**PROBLEM**
Render as a Markdown table with the columns "Row" and "Line" the lines of the material from the line containing "Image resolution: width=1138" through the end of the material, numbering each line and omitting blank lines and any pictures.

**DATA SHOWN**
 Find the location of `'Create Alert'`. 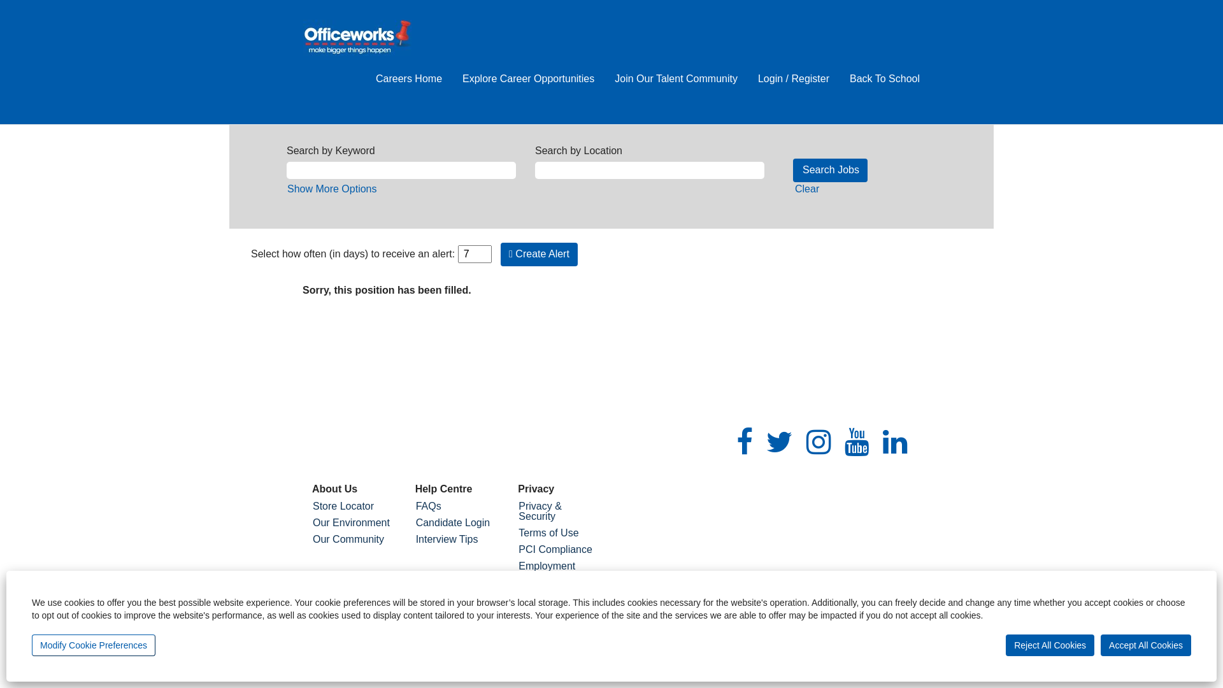

'Create Alert' is located at coordinates (539, 254).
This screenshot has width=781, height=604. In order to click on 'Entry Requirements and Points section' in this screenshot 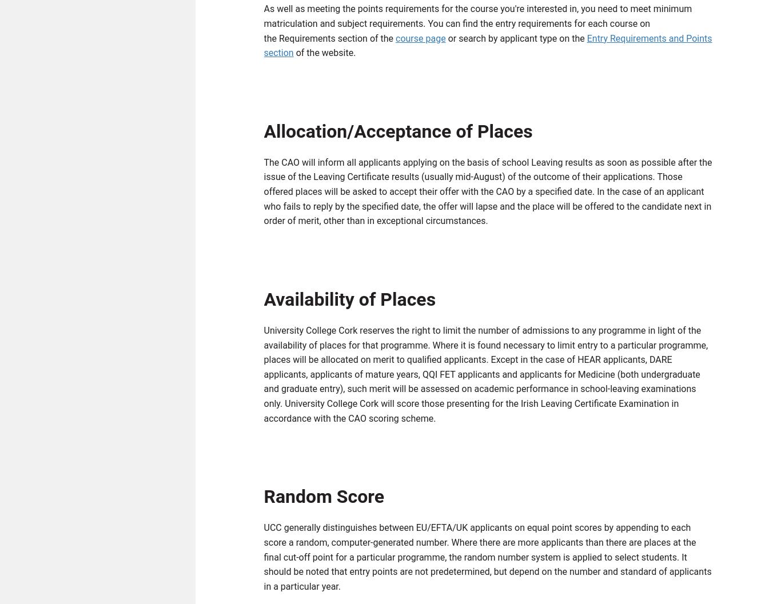, I will do `click(264, 47)`.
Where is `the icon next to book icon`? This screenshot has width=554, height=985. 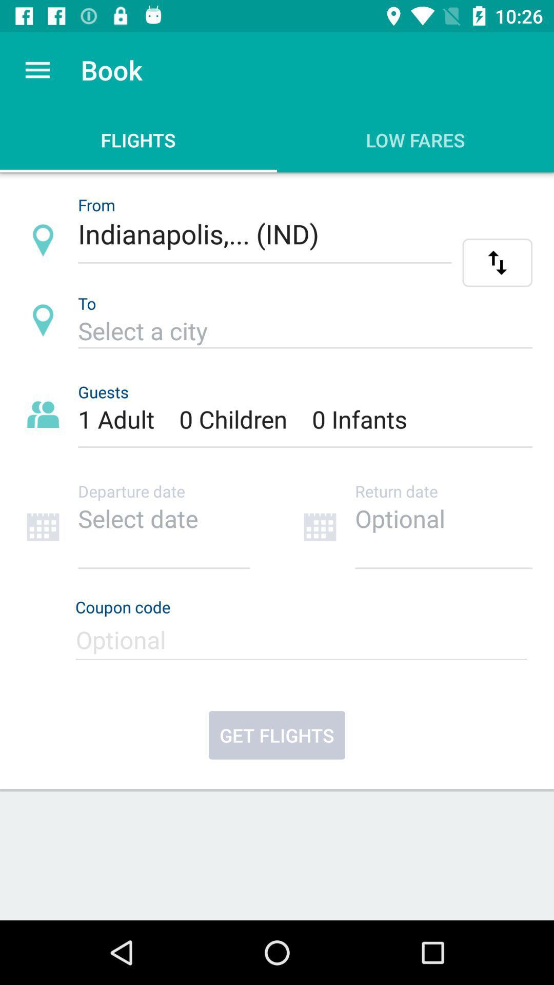 the icon next to book icon is located at coordinates (37, 69).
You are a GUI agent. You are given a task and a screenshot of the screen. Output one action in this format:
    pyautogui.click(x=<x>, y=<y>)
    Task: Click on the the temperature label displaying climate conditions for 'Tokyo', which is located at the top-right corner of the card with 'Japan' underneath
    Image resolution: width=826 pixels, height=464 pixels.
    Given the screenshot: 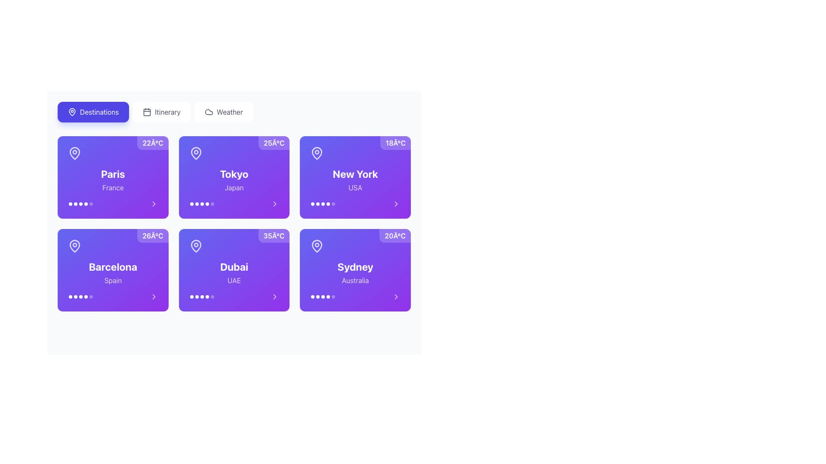 What is the action you would take?
    pyautogui.click(x=274, y=142)
    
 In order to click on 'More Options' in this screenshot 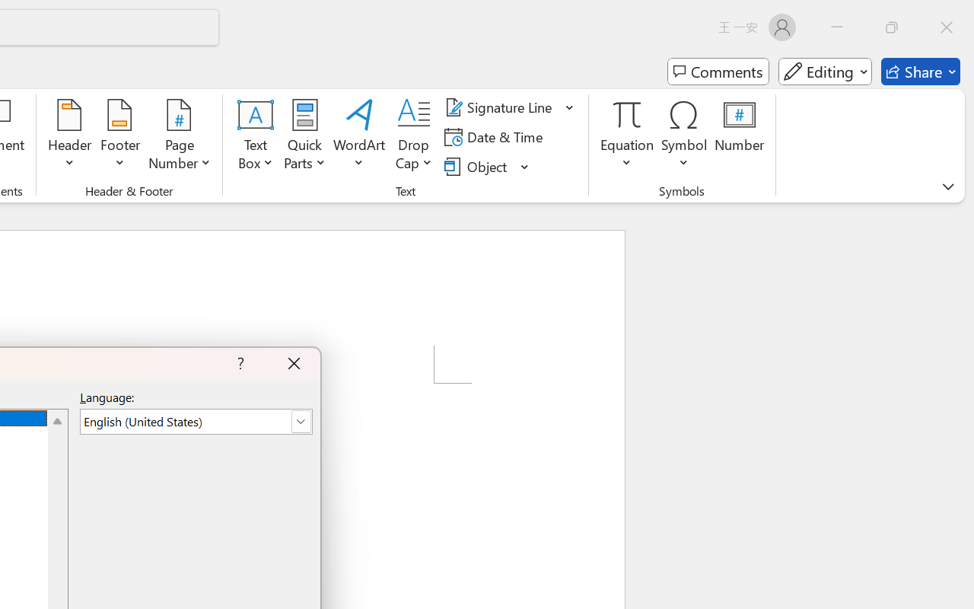, I will do `click(627, 158)`.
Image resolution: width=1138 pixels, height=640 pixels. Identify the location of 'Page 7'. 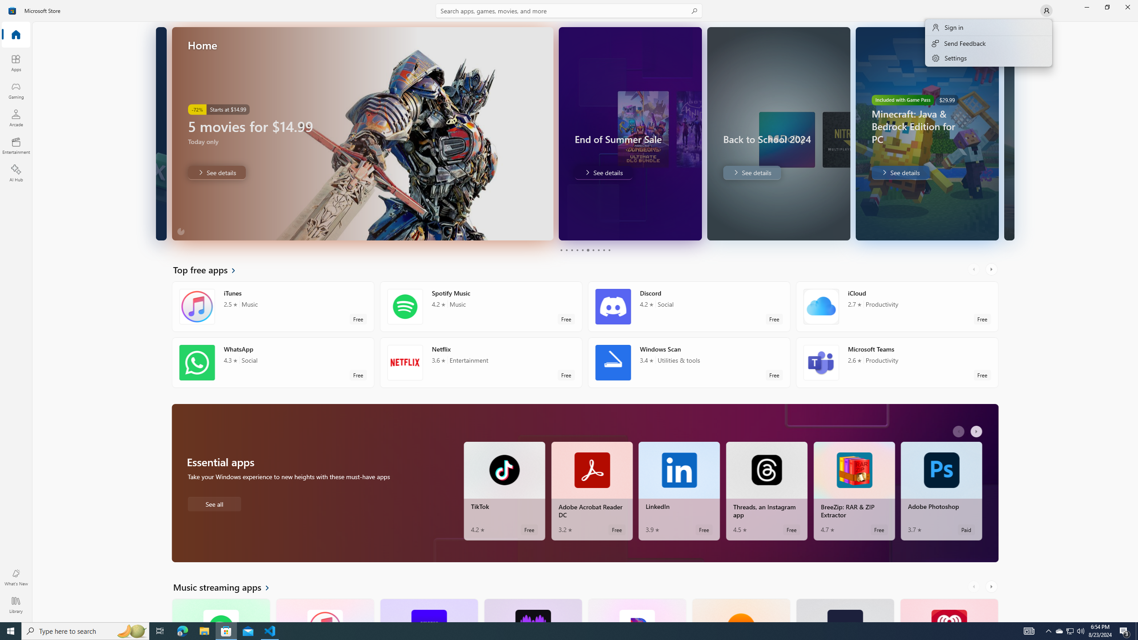
(592, 250).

**REPLY TO THE TASK**
| Row | Line |
|---|---|
| 1 | Image resolution: width=1138 pixels, height=640 pixels. Identify the location of 'Page 7'.  |
| 2 | (592, 250). |